Blair’s face softened and her eyes filled with tenderness. She stretched out a hand and laid it on mine before hugging me and warming me up inside, as if from that contact emanated memories, the feeling of familiarity, of friendship. “Don’t you see, Leah? You’re more yourself than ever. Don’t you remember? You used to always be this way. Visceral. Unpredictable. You would do whatever strange shit popped into your head, you’d drag me along with you, and that…that made me feel so alive. I miss that.”

I got up trembling. “I need to go.”

30

_________

Axel

Lying in bed, she took off her bra and pulled my hand toward her. I fell down on my knees next to her. I stared at her body, stretching out an arm to caress her legs, rising up slowly. Madison opened them so I could touch her, and when I did, she arched her back in reply and moaned.

Then I thought of another pair of breasts, smaller, rounder, different. Fuck. I shook my head to get rid of the image, the memory.

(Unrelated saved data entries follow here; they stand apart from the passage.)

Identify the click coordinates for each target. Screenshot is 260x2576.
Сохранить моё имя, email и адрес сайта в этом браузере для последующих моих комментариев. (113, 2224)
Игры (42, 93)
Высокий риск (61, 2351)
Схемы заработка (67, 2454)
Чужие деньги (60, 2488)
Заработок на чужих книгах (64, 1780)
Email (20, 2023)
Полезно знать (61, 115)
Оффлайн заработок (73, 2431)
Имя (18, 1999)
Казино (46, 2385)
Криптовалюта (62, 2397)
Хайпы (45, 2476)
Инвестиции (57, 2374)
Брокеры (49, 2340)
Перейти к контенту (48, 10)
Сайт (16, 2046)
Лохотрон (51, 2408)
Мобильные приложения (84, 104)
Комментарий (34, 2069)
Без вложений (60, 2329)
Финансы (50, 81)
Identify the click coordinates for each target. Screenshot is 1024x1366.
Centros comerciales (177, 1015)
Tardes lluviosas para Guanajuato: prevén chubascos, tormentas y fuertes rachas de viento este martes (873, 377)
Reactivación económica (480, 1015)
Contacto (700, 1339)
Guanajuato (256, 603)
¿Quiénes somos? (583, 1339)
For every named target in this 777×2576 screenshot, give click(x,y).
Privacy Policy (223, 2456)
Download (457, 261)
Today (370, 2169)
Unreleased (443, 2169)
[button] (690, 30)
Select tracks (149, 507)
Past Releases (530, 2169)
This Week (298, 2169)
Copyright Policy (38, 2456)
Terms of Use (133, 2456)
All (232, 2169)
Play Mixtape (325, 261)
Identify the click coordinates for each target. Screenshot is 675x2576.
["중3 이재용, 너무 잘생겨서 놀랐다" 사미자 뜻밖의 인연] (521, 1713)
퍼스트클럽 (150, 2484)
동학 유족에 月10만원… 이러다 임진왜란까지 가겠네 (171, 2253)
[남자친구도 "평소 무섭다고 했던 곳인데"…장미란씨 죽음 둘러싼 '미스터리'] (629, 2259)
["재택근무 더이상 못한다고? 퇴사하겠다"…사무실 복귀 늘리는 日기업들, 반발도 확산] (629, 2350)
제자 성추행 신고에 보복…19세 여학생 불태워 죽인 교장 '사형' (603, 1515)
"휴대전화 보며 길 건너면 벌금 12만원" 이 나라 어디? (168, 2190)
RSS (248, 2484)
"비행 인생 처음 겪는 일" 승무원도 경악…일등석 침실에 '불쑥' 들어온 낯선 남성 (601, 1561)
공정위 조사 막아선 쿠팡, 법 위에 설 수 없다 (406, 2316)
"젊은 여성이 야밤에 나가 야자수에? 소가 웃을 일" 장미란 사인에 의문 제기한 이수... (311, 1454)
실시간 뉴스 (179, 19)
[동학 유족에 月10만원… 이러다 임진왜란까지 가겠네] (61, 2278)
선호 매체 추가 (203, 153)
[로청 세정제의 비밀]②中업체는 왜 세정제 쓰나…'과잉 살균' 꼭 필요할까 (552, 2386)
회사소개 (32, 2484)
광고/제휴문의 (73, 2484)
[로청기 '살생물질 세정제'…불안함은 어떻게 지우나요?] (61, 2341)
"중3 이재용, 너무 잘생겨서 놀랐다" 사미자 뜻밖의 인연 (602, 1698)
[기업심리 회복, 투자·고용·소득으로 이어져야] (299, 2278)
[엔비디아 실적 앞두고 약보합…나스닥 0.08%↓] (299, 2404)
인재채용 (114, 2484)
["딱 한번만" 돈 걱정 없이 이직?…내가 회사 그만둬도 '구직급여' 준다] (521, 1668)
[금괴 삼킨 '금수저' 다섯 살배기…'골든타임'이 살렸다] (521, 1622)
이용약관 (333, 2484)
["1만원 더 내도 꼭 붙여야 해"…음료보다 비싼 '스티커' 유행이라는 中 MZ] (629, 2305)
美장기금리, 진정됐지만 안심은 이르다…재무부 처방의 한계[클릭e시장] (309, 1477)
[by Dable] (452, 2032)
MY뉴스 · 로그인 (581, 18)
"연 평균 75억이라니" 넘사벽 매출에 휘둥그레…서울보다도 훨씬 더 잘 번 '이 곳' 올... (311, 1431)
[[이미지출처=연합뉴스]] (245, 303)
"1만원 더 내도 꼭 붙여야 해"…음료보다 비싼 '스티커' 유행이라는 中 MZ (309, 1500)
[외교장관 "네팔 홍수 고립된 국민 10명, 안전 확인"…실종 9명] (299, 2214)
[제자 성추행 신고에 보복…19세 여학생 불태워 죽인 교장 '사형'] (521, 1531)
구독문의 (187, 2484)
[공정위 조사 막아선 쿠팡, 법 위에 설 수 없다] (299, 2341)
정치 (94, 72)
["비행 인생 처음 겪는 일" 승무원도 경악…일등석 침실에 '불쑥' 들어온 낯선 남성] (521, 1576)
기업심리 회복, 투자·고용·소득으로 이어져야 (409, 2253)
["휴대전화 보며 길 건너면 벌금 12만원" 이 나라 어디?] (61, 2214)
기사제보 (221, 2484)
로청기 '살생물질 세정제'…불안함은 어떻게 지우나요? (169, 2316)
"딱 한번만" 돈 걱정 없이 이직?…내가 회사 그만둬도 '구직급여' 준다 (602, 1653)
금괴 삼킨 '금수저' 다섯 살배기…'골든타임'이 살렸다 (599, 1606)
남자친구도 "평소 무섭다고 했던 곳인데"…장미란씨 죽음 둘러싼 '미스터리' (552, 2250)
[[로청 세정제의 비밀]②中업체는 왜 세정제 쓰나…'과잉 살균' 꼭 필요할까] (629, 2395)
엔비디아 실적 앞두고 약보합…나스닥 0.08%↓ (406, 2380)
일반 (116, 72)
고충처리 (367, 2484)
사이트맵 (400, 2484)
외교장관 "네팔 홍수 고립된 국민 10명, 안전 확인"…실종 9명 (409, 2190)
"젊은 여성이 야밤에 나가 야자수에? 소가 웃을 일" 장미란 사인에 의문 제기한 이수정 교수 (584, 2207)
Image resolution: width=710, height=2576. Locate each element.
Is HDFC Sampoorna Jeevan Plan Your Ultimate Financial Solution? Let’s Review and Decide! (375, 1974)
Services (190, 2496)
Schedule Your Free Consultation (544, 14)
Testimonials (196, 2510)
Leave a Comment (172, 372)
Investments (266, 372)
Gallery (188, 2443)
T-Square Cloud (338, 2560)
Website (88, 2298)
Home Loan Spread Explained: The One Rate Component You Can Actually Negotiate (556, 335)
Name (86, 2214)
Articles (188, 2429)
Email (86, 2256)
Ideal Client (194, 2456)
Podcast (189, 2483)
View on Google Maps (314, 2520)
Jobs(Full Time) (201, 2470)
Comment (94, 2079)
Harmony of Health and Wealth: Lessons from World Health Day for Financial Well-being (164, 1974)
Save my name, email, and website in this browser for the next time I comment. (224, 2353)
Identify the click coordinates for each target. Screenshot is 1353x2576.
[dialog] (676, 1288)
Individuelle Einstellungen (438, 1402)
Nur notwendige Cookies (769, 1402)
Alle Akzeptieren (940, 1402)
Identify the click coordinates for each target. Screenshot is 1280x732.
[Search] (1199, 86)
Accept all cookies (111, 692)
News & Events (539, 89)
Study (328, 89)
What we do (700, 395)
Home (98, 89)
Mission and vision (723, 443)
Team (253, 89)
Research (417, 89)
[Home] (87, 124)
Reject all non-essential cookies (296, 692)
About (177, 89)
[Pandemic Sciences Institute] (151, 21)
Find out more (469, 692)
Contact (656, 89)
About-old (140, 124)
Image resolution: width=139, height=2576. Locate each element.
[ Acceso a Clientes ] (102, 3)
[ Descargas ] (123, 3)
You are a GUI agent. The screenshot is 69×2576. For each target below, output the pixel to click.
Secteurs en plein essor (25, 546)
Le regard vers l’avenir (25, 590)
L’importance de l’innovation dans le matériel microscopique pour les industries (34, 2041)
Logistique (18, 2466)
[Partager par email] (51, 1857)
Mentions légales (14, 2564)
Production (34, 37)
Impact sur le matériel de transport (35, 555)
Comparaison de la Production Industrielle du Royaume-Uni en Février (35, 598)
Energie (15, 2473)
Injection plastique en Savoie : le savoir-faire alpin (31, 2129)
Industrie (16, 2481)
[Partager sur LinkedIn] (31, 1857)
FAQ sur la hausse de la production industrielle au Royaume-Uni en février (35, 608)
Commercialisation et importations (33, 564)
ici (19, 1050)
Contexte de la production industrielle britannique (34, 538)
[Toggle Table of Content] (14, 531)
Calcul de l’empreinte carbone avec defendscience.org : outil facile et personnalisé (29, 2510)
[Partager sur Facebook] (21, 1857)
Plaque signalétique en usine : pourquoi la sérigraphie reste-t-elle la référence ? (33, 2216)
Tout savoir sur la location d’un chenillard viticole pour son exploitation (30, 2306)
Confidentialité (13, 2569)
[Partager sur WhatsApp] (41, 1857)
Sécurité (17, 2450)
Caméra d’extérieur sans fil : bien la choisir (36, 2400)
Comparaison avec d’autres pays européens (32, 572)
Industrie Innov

I lay down. Madison climbed onto my body, put a condom on me, and I forgot everything, the rest of the world, anything that wasn’t the two of us moving at the same rhythm, her groans in my ear, the pleasure growing more intense, the need, sex, the moment. Just that.

May

* * *

(AUTUMN)

31

_________

Axel

On that occasion, i didn’t wait a few days or even hours. As soon as Leah got home, I grabbed her suitcase and took it to her room. She looked at me disconcerted.

“What is this?” she asked.

“We’re going to put things in order. Talk. You know, normal stuff. I’ve been thinking all week about what you said, and I’ve realized I should have understood it earlier. You need to feel. That’s it, isn’t it, Leah?”

“No.” She was scared.

“Let’s go outside.”

Once we were on the porch, she crossed her arms. “I promised you I’d paint.”

“And you will. But that’s not enough. One night, right here, you asked me if you would ever be happy again, remember? And I asked you if you wanted to be, but you couldn’t answer, because you had an anxiety attack. So answer now. Come on.”

She was so blocked, so lost… “I don’t know,” she panted.

“You do know. Look at me.”

“Don’t do this to me, not like this.”

“I already am, Leah.”

“You have no right…”

“But I do. I goddamn well do. I told you, Leah. I told you I wouldn’t stop, even if you did think I was pouring salt in the wound. I told you you’d thank me. And I’m not going to stop; know why? Because I’ve helped you open up. I can tell. I’m not going to allow you to close back up. So answer the question: Do you want to be happy?”

Her lip trembled. Her eyes were molten lava, intense, piercing me, as though she wished to hurt me. I wanted to see her like that forever. Like that. Full of emotions, even if they were bad, even if they were directed at me. I could take that.